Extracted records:
....
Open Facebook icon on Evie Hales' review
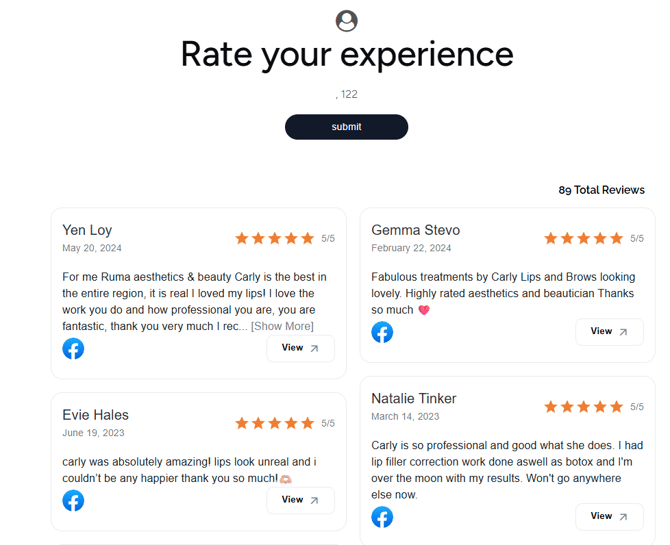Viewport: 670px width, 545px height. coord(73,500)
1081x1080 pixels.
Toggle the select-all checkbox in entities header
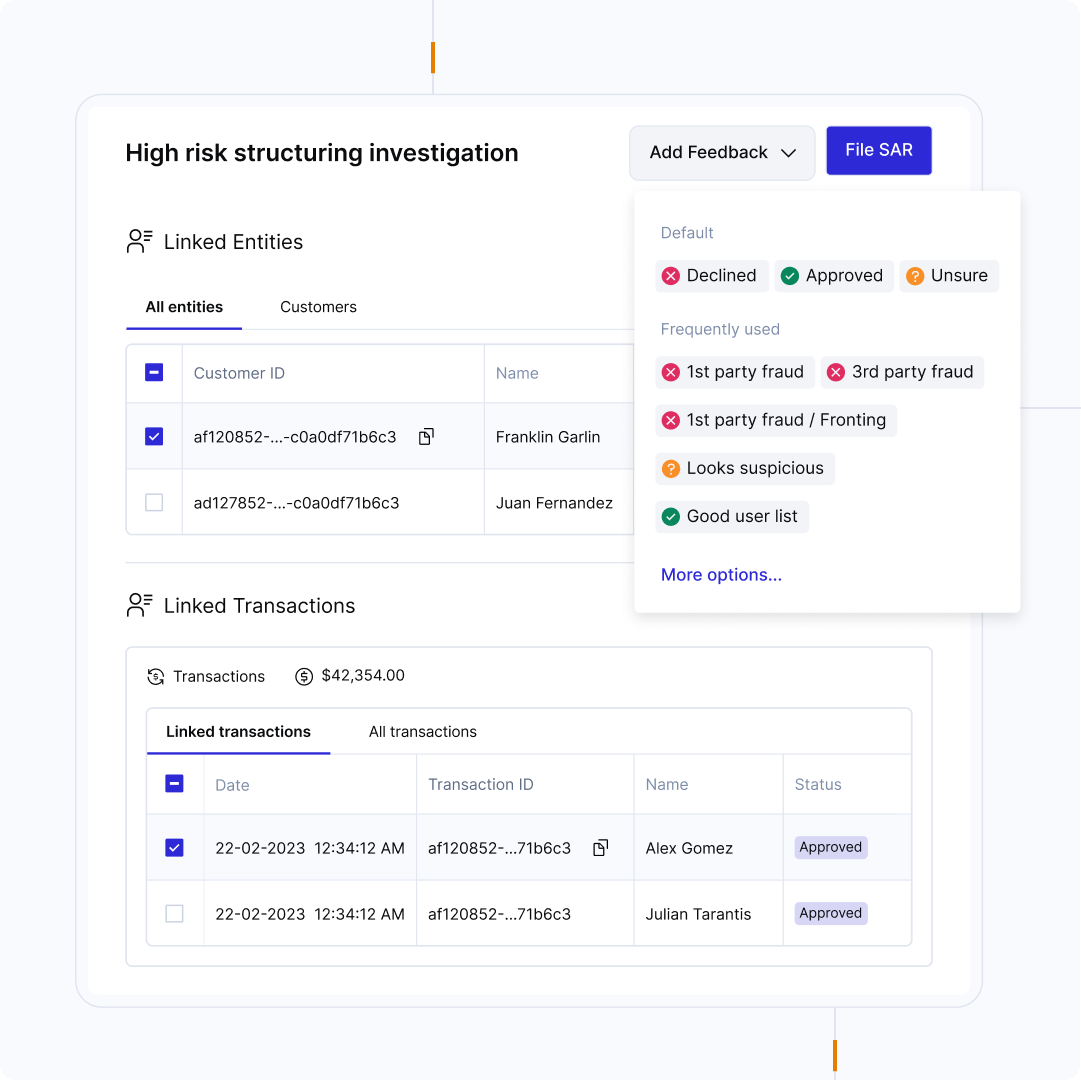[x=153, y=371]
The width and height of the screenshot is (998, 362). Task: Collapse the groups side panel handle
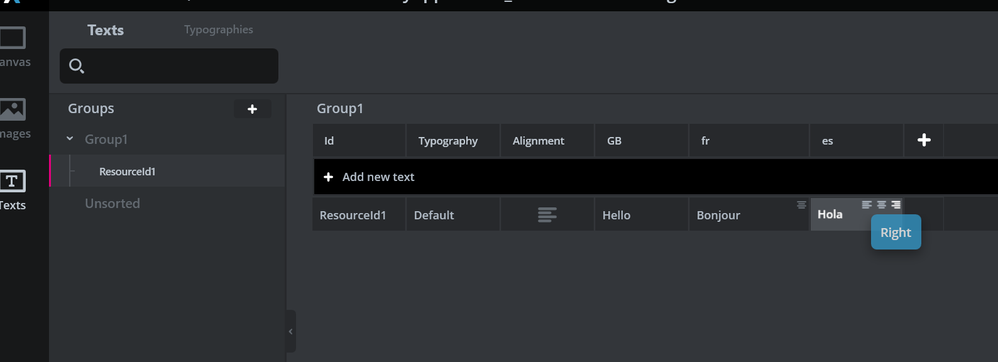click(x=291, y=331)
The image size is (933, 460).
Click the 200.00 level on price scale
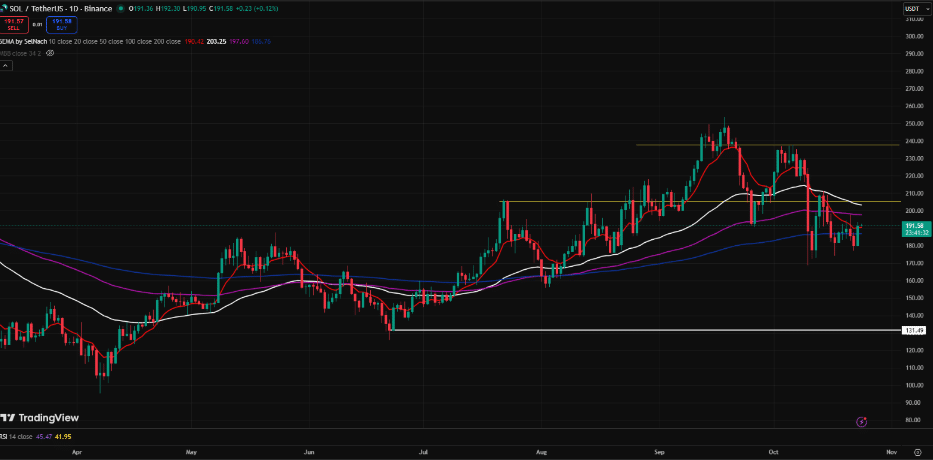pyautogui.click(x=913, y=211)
....
[Required action] Give back all the data exactly, minus pictures.

[Result below]
Open Facebook icon on Evie Hales' review
Viewport: 670px width, 545px height. coord(73,500)
1081x1080 pixels.
Toggle the select-all checkbox in entities header
[x=153, y=371]
The width and height of the screenshot is (998, 362). Task: Collapse the groups side panel handle
click(x=291, y=331)
The image size is (933, 460).
Click the 200.00 level on price scale
pyautogui.click(x=913, y=211)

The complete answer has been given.